**Short task**
Please reproduce the items below, swapping every "At what coordinates should I click to accomplish:" for "Which point should I click to carry out:" and leaving everything else unchanged.
________________________
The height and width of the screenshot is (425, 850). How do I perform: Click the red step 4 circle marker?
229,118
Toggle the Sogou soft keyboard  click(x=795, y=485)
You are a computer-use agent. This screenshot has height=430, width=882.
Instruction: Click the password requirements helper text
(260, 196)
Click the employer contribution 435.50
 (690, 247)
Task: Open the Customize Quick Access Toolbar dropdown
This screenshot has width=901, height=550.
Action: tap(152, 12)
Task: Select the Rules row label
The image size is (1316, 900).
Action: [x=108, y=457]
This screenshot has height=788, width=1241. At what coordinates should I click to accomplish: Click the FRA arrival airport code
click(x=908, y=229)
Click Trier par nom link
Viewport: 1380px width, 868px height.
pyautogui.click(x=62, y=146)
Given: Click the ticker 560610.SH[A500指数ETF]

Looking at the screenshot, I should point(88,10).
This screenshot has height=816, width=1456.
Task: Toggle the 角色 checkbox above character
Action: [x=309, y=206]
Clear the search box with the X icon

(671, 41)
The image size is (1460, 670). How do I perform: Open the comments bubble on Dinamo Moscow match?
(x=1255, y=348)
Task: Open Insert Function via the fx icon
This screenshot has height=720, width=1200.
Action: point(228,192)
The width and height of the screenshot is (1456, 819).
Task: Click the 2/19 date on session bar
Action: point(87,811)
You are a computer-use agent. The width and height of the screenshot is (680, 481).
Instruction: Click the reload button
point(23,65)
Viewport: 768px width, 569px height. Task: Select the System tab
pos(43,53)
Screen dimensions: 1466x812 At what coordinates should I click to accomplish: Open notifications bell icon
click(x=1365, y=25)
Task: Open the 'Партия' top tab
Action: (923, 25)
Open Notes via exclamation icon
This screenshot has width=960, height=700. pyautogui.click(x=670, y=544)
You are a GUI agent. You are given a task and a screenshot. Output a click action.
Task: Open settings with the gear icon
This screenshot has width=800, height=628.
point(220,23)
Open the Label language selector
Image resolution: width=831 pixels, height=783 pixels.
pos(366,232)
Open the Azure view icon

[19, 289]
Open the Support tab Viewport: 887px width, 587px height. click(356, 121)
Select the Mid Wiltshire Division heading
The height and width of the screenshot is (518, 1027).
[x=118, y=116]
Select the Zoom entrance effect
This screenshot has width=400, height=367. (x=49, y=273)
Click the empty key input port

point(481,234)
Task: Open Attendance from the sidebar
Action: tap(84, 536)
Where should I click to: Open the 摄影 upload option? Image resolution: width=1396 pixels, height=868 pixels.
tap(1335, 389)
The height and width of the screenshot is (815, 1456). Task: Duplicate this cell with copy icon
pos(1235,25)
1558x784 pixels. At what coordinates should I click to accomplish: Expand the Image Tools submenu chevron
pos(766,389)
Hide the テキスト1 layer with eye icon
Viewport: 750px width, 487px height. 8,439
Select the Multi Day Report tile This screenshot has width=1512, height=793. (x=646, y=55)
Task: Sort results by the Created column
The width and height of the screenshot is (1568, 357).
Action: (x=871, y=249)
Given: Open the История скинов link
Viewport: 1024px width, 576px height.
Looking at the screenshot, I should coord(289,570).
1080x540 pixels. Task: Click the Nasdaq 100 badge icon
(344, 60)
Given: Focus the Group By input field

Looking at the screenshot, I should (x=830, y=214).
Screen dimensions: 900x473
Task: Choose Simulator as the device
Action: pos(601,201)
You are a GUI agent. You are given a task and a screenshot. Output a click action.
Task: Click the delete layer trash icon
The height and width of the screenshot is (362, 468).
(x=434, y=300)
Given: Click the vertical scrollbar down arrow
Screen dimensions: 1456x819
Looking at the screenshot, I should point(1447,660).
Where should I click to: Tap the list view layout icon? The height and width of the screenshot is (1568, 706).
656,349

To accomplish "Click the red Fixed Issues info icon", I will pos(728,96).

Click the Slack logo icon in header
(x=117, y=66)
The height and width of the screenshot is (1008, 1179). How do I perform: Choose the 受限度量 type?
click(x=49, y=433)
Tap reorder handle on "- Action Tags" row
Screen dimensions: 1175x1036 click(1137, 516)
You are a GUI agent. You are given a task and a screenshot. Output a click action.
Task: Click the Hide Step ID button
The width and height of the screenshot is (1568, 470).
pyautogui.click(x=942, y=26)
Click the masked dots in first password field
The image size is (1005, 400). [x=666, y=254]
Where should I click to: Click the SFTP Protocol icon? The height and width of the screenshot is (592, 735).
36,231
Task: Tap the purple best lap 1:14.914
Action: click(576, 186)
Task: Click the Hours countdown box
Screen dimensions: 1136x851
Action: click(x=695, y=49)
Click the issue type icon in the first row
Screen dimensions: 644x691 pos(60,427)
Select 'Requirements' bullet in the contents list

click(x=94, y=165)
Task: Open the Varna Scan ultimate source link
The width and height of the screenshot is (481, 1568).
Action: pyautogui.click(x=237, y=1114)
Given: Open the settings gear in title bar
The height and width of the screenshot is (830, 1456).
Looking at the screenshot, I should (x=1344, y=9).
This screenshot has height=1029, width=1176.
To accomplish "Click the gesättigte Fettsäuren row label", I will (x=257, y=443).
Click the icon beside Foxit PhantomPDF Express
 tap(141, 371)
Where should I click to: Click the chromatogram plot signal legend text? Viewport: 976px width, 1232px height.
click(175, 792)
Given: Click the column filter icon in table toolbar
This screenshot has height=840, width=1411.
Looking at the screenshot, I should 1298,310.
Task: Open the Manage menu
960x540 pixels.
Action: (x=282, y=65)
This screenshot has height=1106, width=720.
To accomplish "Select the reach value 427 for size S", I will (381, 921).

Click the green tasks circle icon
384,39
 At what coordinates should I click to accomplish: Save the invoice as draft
________________________
**Exercise result**
The height and width of the screenshot is (425, 850). How do I perform: Click the red step 4 circle marker?
229,118
Toggle the Sogou soft keyboard  click(x=795, y=485)
You are a computer-use agent. This screenshot has height=430, width=882.
Instruction: Click the password requirements helper text
(260, 196)
Click the employer contribution 435.50
 (690, 247)
Task: Open the Customize Quick Access Toolbar dropdown
This screenshot has width=901, height=550.
Action: tap(152, 12)
Task: Select the Rules row label
The image size is (1316, 900).
Action: [x=108, y=457]
This screenshot has height=788, width=1241. Which point should I click to carry out: Click the FRA arrival airport code
click(x=908, y=229)
Click Trier par nom link
Viewport: 1380px width, 868px height.
pyautogui.click(x=62, y=146)
Given: Click the ticker 560610.SH[A500指数ETF]

Looking at the screenshot, I should point(88,10).
This screenshot has height=816, width=1456.
Task: Toggle the 角色 checkbox above character
Action: [x=309, y=206]
Clear the search box with the X icon

(671, 41)
The image size is (1460, 670). How do I perform: Open the comments bubble on Dinamo Moscow match?
(x=1255, y=348)
Task: Open Insert Function via the fx icon
This screenshot has height=720, width=1200.
Action: point(228,192)
The width and height of the screenshot is (1456, 819).
Task: Click the 2/19 date on session bar
Action: point(87,811)
You are a computer-use agent. The width and height of the screenshot is (680, 481).
Instruction: Click the reload button
point(23,65)
Viewport: 768px width, 569px height. Task: Select the System tab
pos(43,53)
Screen dimensions: 1466x812 Which point should I click to carry out: Open notifications bell icon
click(x=1365, y=25)
Task: Open the 'Партия' top tab
Action: (923, 25)
Open Notes via exclamation icon
This screenshot has width=960, height=700. pyautogui.click(x=670, y=544)
You are a GUI agent. You are given a task and a screenshot. Output a click action.
Task: Open settings with the gear icon
This screenshot has width=800, height=628.
point(220,23)
Open the Label language selector
Image resolution: width=831 pixels, height=783 pixels.
pos(366,232)
Open the Azure view icon

[19, 289]
Open the Support tab Viewport: 887px width, 587px height. click(356, 121)
Select the Mid Wiltshire Division heading
The height and width of the screenshot is (518, 1027).
[x=118, y=116]
Select the Zoom entrance effect
This screenshot has width=400, height=367. (x=49, y=273)
Click the empty key input port

point(481,234)
Task: Open Attendance from the sidebar
Action: tap(84, 536)
Where should I click to: Open the 摄影 upload option? Image resolution: width=1396 pixels, height=868 pixels.
tap(1335, 389)
The height and width of the screenshot is (815, 1456). Task: Duplicate this cell with copy icon
pos(1235,25)
1558x784 pixels. Which point should I click to carry out: Expand the Image Tools submenu chevron
pos(766,389)
Hide the テキスト1 layer with eye icon
Viewport: 750px width, 487px height. 8,439
Select the Multi Day Report tile This screenshot has width=1512, height=793. (x=646, y=55)
Task: Sort results by the Created column
The width and height of the screenshot is (1568, 357).
Action: (x=871, y=249)
Given: Open the История скинов link
Viewport: 1024px width, 576px height.
Looking at the screenshot, I should coord(289,570).
1080x540 pixels. Task: Click the Nasdaq 100 badge icon
(344, 60)
Given: Focus the Group By input field

Looking at the screenshot, I should (x=830, y=214).
Screen dimensions: 900x473
Task: Choose Simulator as the device
Action: pos(601,201)
You are a GUI agent. You are given a task and a screenshot. Output a click action.
Task: Click the delete layer trash icon
The height and width of the screenshot is (362, 468).
(x=434, y=300)
Given: Click the vertical scrollbar down arrow
Screen dimensions: 1456x819
Looking at the screenshot, I should point(1447,660).
Where should I click to: Tap the list view layout icon? The height and width of the screenshot is (1568, 706).
656,349

To accomplish "Click the red Fixed Issues info icon", I will pos(728,96).

Click the Slack logo icon in header
(x=117, y=66)
The height and width of the screenshot is (1008, 1179). How do I perform: Choose the 受限度量 type?
click(x=49, y=433)
Tap reorder handle on "- Action Tags" row
Screen dimensions: 1175x1036 click(1137, 516)
You are a GUI agent. You are given a task and a screenshot. Output a click action.
Task: Click the Hide Step ID button
The width and height of the screenshot is (1568, 470).
pyautogui.click(x=942, y=26)
Click the masked dots in first password field
The image size is (1005, 400). [x=666, y=254]
Where should I click to: Click the SFTP Protocol icon? The height and width of the screenshot is (592, 735).
36,231
Task: Tap the purple best lap 1:14.914
Action: click(576, 186)
Task: Click the Hours countdown box
Screen dimensions: 1136x851
Action: click(x=695, y=49)
Click the issue type icon in the first row
Screen dimensions: 644x691 pos(60,427)
Select 'Requirements' bullet in the contents list

click(x=94, y=165)
Task: Open the Varna Scan ultimate source link
The width and height of the screenshot is (481, 1568).
Action: pyautogui.click(x=237, y=1114)
Given: Open the settings gear in title bar
The height and width of the screenshot is (830, 1456).
Looking at the screenshot, I should (x=1344, y=9).
This screenshot has height=1029, width=1176.
To accomplish "Click the gesättigte Fettsäuren row label", I will (x=257, y=443).
Click the icon beside Foxit PhantomPDF Express
 tap(141, 371)
Where should I click to: Click the chromatogram plot signal legend text? Viewport: 976px width, 1232px height.
click(175, 792)
Given: Click the column filter icon in table toolbar
This screenshot has height=840, width=1411.
Looking at the screenshot, I should 1298,310.
Task: Open the Manage menu
960x540 pixels.
Action: (x=282, y=65)
This screenshot has height=1106, width=720.
To accomplish "Select the reach value 427 for size S", I will (381, 921).

Click the green tasks circle icon
384,39
 Which point should I click to carry out: Save the invoice as draft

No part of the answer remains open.